Dr. Robert Klitzman: Absolutely and unfortunately that’s something we don’t teach much in medical school about language. So, for instance, in my earlier books, When Doctors Become Patients, that when doctors say that we’re going to run “normal tests” or “routine tests” and they’re going to say whether or not the cancer has come back—they’re routine for the doctor they’re not routine for the patient but we call them “routine tests” and the language we use or doctors would say these doctors that had become patients would tell me stories that their doctor would say to them things like “well your cancer shouldn’t come back too soon.” Well, what’s soon? So there’s lots of vagaries. Lots of…

Caryn Hartglass” Yeah, “Maybe we can do something to buy you time.” One of my favorites.

Dr. Robert Klitzman: Right. Yes. So we don’t pay enough attention to the language and the language often disguises a lot of implicit attitudes, stigma, doctors often looking down at patients. There’s a hierarchy, chief doctor, then there’s the younger doctor and the resident, the intern medical student and then below them is the patient in hospitals.

Caryn Hartglass: We’re definitely at the lowest part of the totem pole.

Dr. Robert Klitzman: Yes and there’s a lot of power there. And I think we need to become a lot more aware of these things and how that even affects a patient’s sense of empowerment and their sense of what they’re able to do.

Dr. Robert Klitzman: Well, thank you. I think, also, patients would find it interesting because it helps them understand their doctors and shows how, even doctors, run into problems and find it difficult to be a patient. And they also have a lot of insights on how to best cope with the medical system. To be as proactive as you can be, to ask for definitions on time, for instance, to be aware that it’s okay for spiritual things to be part of your illness that that can be important to not be too frustrated by the medical system which, as these doctors often said to me, doesn’t work for them either when they’re patients. So I think it can be very empowering book for patients, as well.

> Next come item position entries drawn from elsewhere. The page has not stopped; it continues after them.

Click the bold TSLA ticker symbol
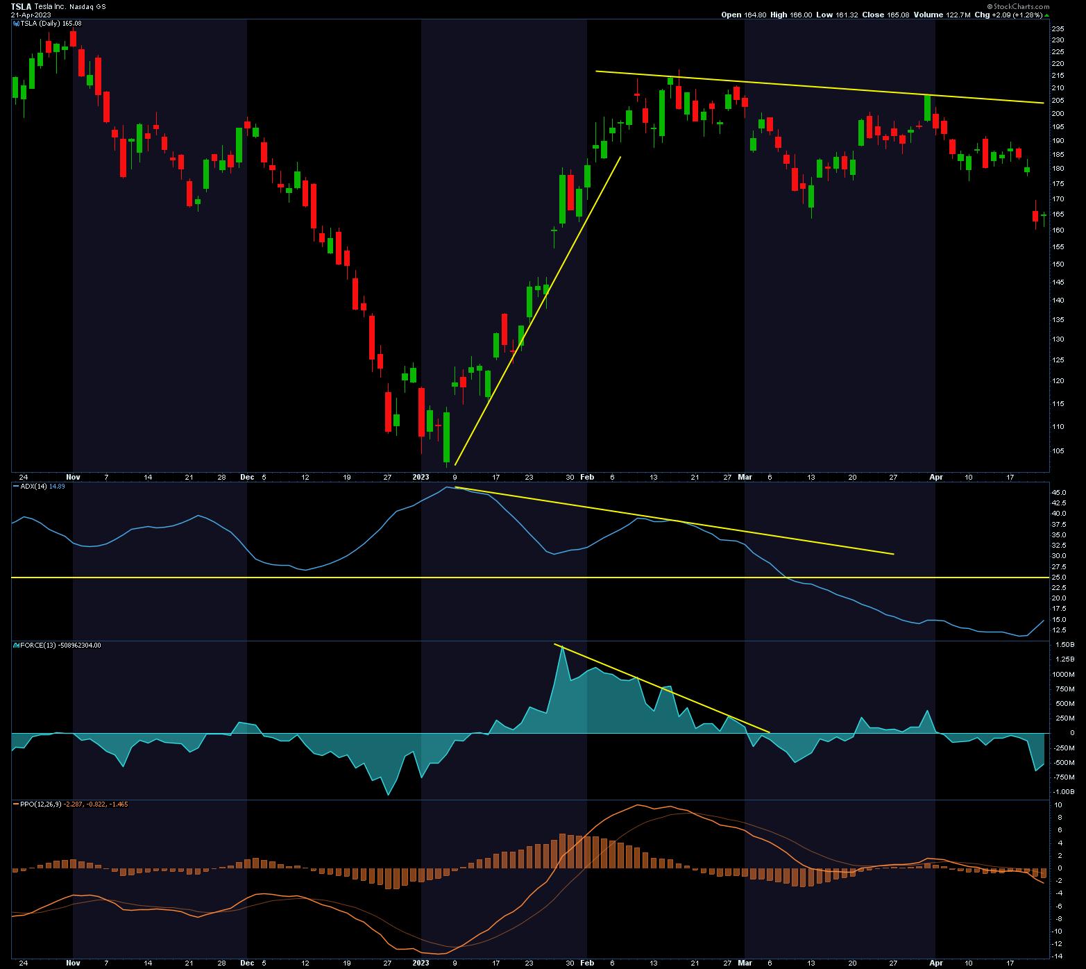The width and height of the screenshot is (1086, 969). [x=22, y=6]
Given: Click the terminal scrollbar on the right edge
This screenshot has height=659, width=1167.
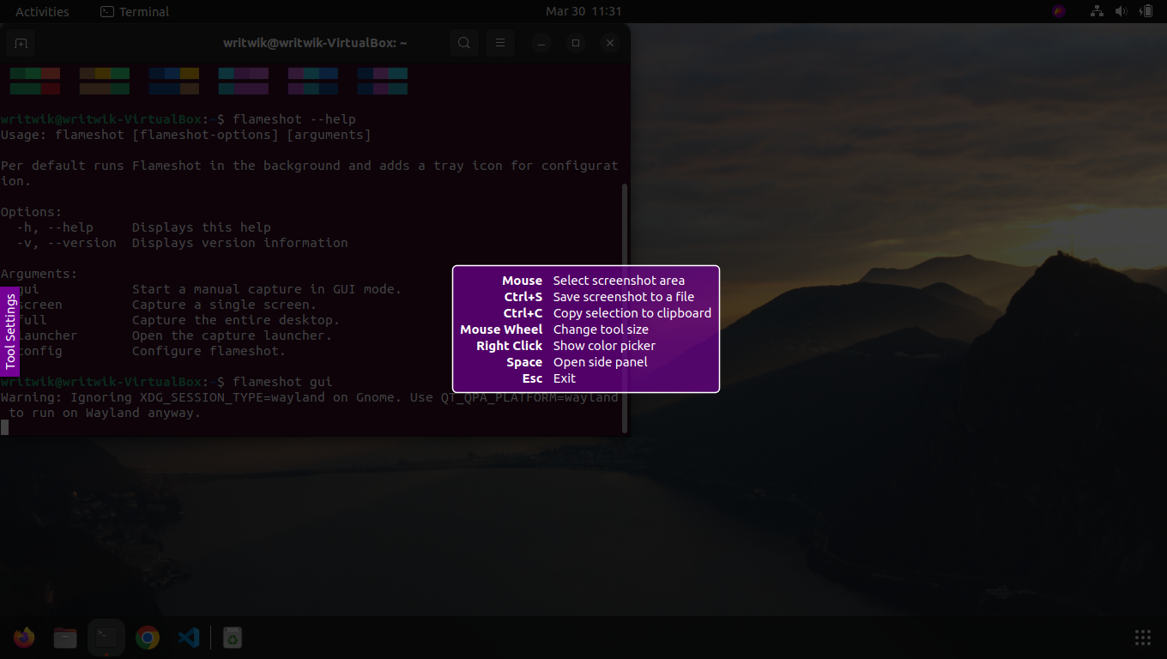Looking at the screenshot, I should tap(626, 215).
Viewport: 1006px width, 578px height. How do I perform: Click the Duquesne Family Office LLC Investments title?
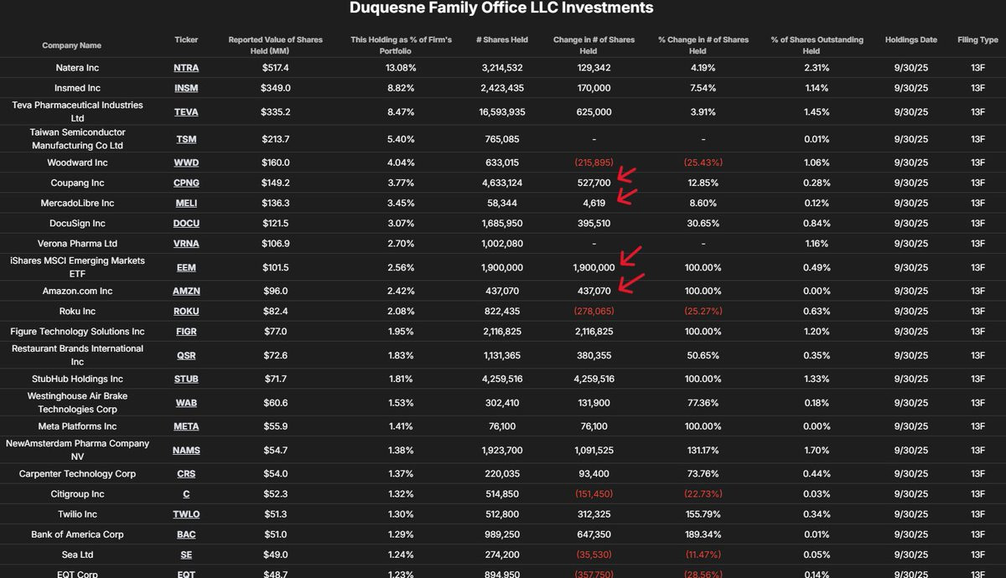tap(501, 8)
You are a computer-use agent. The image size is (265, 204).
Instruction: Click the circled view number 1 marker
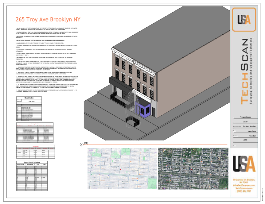point(81,144)
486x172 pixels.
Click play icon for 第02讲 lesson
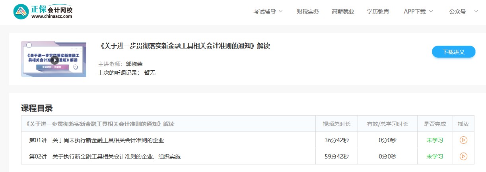(463, 156)
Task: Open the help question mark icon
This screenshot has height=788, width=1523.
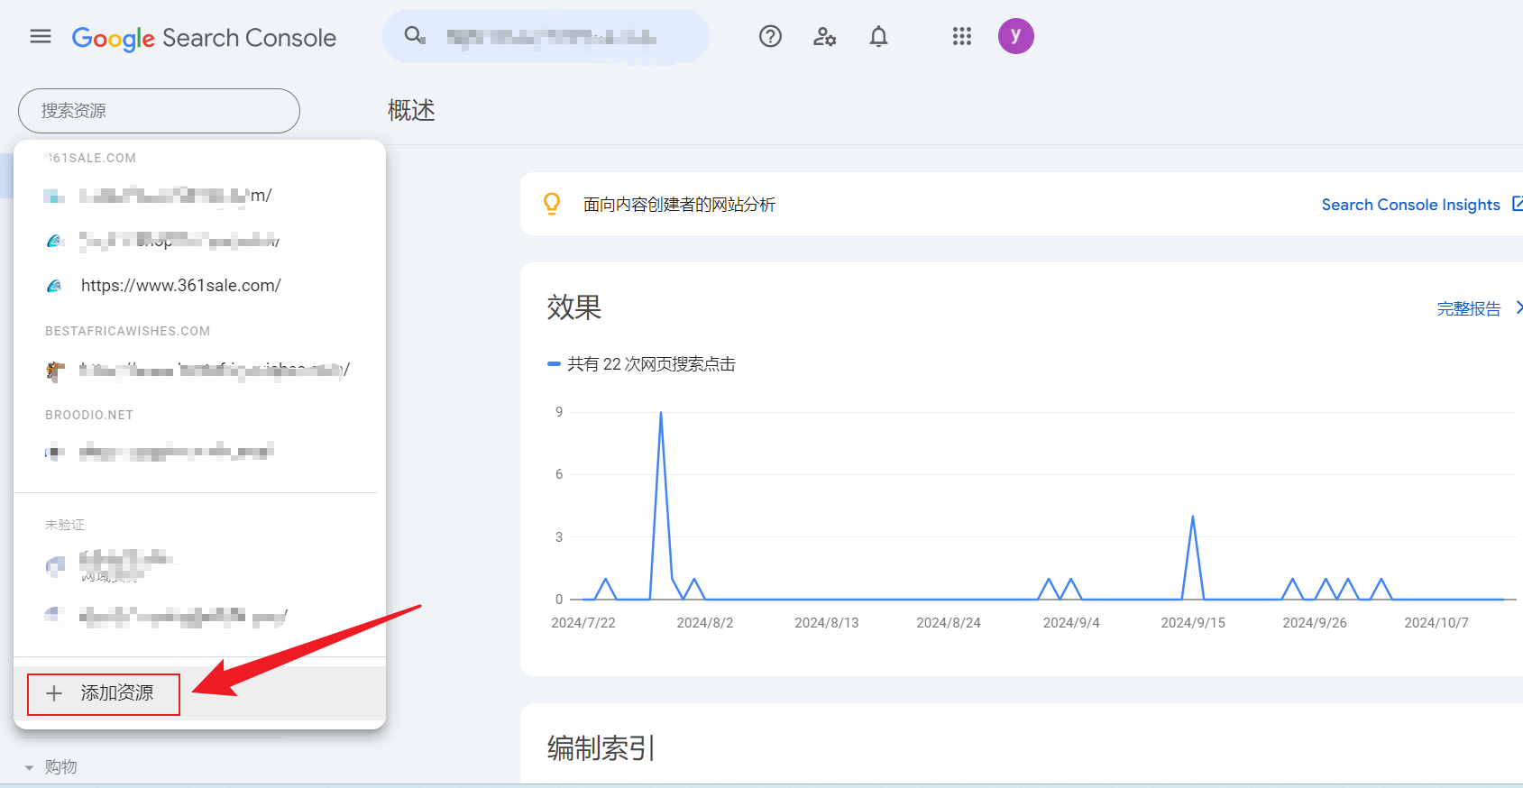Action: 770,36
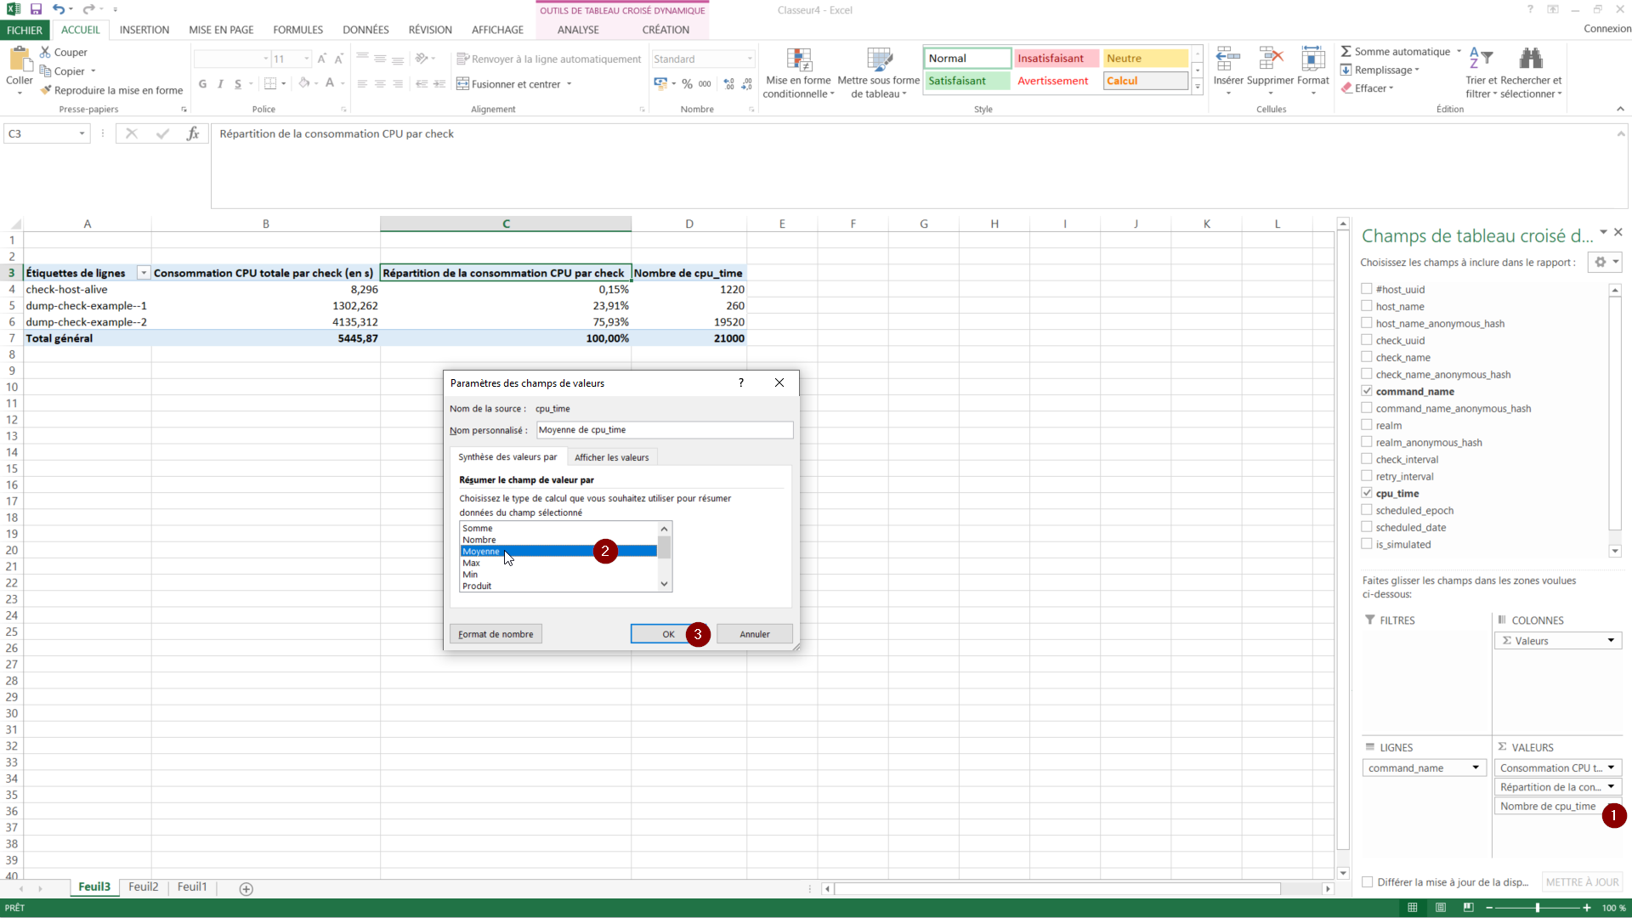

Caryn Hartglass: Thank you, Dr. Robert Klitzman, for spending some time with me today, for writing this great book, Am I My Genes? and all your other books, and for doing all the great work that you’re doing. Keep at it! I look forward to your next book. I’m Caryn Hartglass, you’ve been listening to it’s All About Food.

Dr. Robert Klitzman: Thank you.

Caryn Hartglass: Thank you. Have a delicious week.